Kudengar suara lirih meminta tolong, aku ketakutan tapi juga penasaran. Aku masuk dan meraba-raba dinding. Saklarnya susah sekali didapat.

Tolooong,

Suara itu semakin mendekat, aku panik. Keringatku mengucur deras. Dengan nafas memburu aku ingin menoleh ke belakang tapi, brukk. Suara benda terjatuh membuatku terlonjak kaget, hampir saja aku teriak. Jantungku makin berpacu dengan cepat, ritme nafasku sudah tidak beraturan lagi.

Aku mendengar suara lirih minta tolong tadi berada tepat di belakangku. Aku ketakutan. Sangat ketakutan. Kuberanikan diri menoleh dan betapa terkejutnya aku.

Seorang wanita berambut hitam panjang dengan pakaian putih. Wajahnya berantakan penuh oleh darah dan nanah. Perutnya bolong hingga organ tubuhnya kelihatan. Ada daun-daun menempel di sekitarnya. Aku jadi teringat daun bercak merah yang kudapat di depan pintu.

Aku menutup mulut dengan kedua tangan. Aku gemetar, menangis karena ketakutan.

“Kumohon jangan ganggu aku!”

Kalimat itu aku katakan berulang kali.

Tapi hantu itu malah mengulurkan tangannya, penuh ulat yang sedang menggerogoti dagingnya. Aku mundur dengan tergesa-gesa.

“Tolong.. Tolong aku.. Aku kesepian.. “

Aku terpojok. Meja di belakang menghalangi pergerakanku. Tangan hantu itu mencapai leherku, baunya sangat menyengat dan busuk. Rasanya ingin muntah, tapi ketakutan lebih mendominasi.

“K-kumohon jangan lakukan ini, b-biarkan aku pergi.”

“Tidak. Kau akan ikut bersamaku hihihi.. Akhirnya aku tidak kesepian lagi . Hihihi…”

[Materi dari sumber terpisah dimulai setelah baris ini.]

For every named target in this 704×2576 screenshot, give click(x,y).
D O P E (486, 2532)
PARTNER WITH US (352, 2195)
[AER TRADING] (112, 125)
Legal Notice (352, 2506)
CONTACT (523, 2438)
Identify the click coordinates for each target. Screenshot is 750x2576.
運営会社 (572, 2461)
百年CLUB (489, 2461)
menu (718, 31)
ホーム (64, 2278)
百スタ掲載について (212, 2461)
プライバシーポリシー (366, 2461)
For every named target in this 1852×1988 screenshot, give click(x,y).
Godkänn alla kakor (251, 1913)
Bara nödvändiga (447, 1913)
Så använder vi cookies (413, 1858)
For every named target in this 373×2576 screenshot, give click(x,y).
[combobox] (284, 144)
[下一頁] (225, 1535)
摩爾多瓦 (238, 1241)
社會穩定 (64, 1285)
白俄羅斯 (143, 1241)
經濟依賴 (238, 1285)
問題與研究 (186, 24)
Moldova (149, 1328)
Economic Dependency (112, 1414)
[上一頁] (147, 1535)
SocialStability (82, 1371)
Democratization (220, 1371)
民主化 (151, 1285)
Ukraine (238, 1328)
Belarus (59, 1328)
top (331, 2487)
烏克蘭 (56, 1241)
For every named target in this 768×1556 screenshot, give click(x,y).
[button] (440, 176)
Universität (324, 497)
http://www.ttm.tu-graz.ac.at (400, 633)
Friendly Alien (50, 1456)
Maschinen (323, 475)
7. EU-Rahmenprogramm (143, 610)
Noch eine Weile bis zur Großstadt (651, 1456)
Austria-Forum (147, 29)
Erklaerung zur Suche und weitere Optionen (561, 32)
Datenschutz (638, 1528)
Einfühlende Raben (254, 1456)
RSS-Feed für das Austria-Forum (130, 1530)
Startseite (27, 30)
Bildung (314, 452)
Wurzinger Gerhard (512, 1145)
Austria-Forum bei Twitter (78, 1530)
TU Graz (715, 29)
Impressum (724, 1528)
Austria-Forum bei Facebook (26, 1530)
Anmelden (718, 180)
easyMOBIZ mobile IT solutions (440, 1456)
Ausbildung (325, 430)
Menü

Aku menangis. Hantu ini tidak mau mendengarku. Dia terus mencekikku hingga rasanya sulit bernafas. Mungkin inilah akhir hidupku, sangat tidak elit. Mati di tangan hantu.

Tiba-tiba aku mendengar suara memanggil namaku dengan keras. Kubuka mata dengan cepat. Aku melihat sekeliling. Loh, ini kan di aula kampus, yang tadi itu cuma mimpi?. Aku melihat sekeliling lagi, orang-orang sibuk dengan kegiatan masing-masing, sedangkan di sampingku ada seseorang, mungkin dia yang membangunkanku.

“Sepertinya kamu mimpi buruk yah?” Tanya orang di sampingku itu. Aku hanya menatapnya kebingungan, namun tak lama kujawab.

“Yeah, kurasa begitu.” Aku memijat dahi karena masih terasa pusing. Bisa-bisanya aku mimpi hal menyeramkan seperti itu di kampus. Kemudian aku merasa ada mengganjal di tangan, ternyata aku daun bercak merah persis yang ada dalam mimpi. Jangan-jangan yang aku alami itu bukan mimpi? Tapi.. Ah aku sangat kebingungan.

Kuambil tisu untuk membungkus daun tersebut, kebetulan mahasiswa lain sedang diberi tugas untuk membakar sampah. Kubuang daun itu ke dalam api yang berkobar tinggi dan terbakar dalam sekejap.

Kucoba melupakan mimpi itu, tapi setiap melihat gedungnya, aku selalu teringat. Bisa saja mimpi ini hanya bunga tidur tapi kemungkinan bisa juga merupakan sebuah petunjuk akan gedung itu.

Waktu demi waktu berlalu dengan cepat, pikiran akan gedung itu makin terkikis diingatanku. Aku sibuk akan urusan kuliah, tugas dan kegiatan organisasi. Meski gedung itu masih menjadi misteri.